Gold Gets Choppy as CME Outage Gives Traders Another Headache

(Bloomberg) — Gold traders faced a volatile session on Friday as a technical outage on the Chicago Mercantile Exchange disrupted markets, bringing another headache just weeks after the longest-ever US government shutdown ended.
The hours of disruption hit trading across markets including gold futures and options on the Comex, which are often used to hedge exposure to prices in London. A lack of live trading or pricing for those contacts can make it harder to trade as they diverge from spot prices in London, the dominant trading hub.
Most Read from Bloomberg
Spot bullion rose as much as 0.9%, before paring gains in choppy trading, with the market also seeing a brief surge in bid-ask spreads. CME began to gradually restore operations, with the EBS market, a platform used in foreign exchange and precious-metals trading, reopening. They was as yet no information about when other affected markets would resume operations.
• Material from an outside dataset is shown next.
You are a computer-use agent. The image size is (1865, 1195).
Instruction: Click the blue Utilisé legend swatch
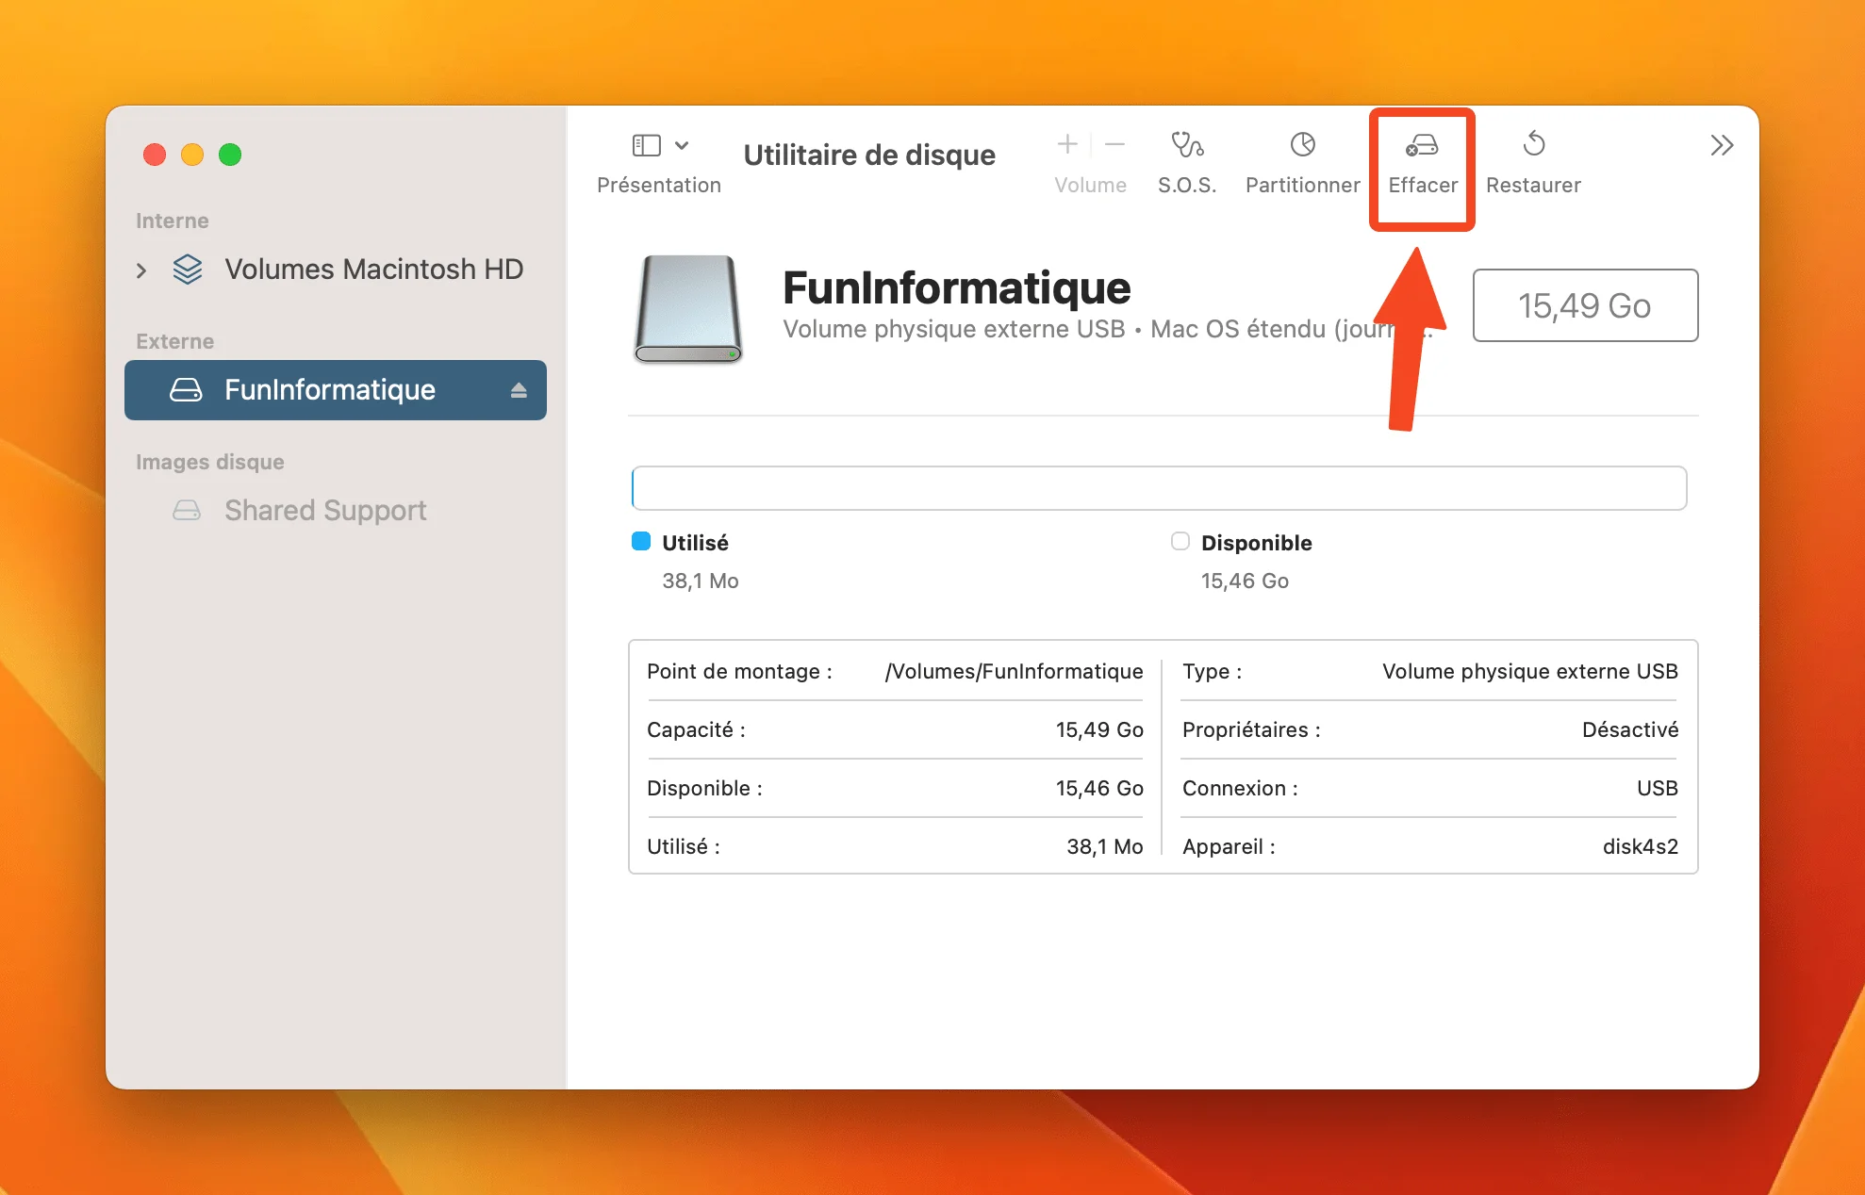coord(641,542)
The outage comes after traders had also recently faced the challenge of the US government shutdown, which had affected the release of economic data that markets use to gauge the outlook for US interest rates. With Comex contracts affected, some traders said they reverted to old-school methods of calling brokers and dealers by phone on Friday in order to hedge their exposures.
“Spot and futures market goes hand-in-hand, as bullion traders use the futures to offset or hedge activity in the spot market,” said Saxo Bank A/S strategist Ole Hansen. “When that leg goes dark, the spot market suffers as well through higher spreads and lower activity, obviously not helped by the fact this was going to be a quiet day anyway, with the long Thanksgiving weekend in the US.”
Bid-ask spreads, the gap between what dealers offer to pay for gold and what they will sell it for, briefly surged at the beginning of London trading hours, before falling closer to normal levels. These spreads tend to widen when there is less liquidity in the market, or during periods of elevated volatility.
“The interruption in live pricing limits short-term visibility and temporarily affects intraday trading activity,” said Alexander Zumpfe, senior trader at German precious metals refiner Heraeus Group. Still, “the impact on the physical precious-metals market is limited at the moment, as overall liquidity is relatively low following the Thanksgiving break,” he said.
Meanwhile, bullion is still up more than 2% this week, and on track for its fourth monthly gain after hitting a record high in October. A series of comments by Federal Reserve officials and the release of delayed economic data have supported the case for lower borrowing costs, which typically benefit gold as it doesn’t pay interest.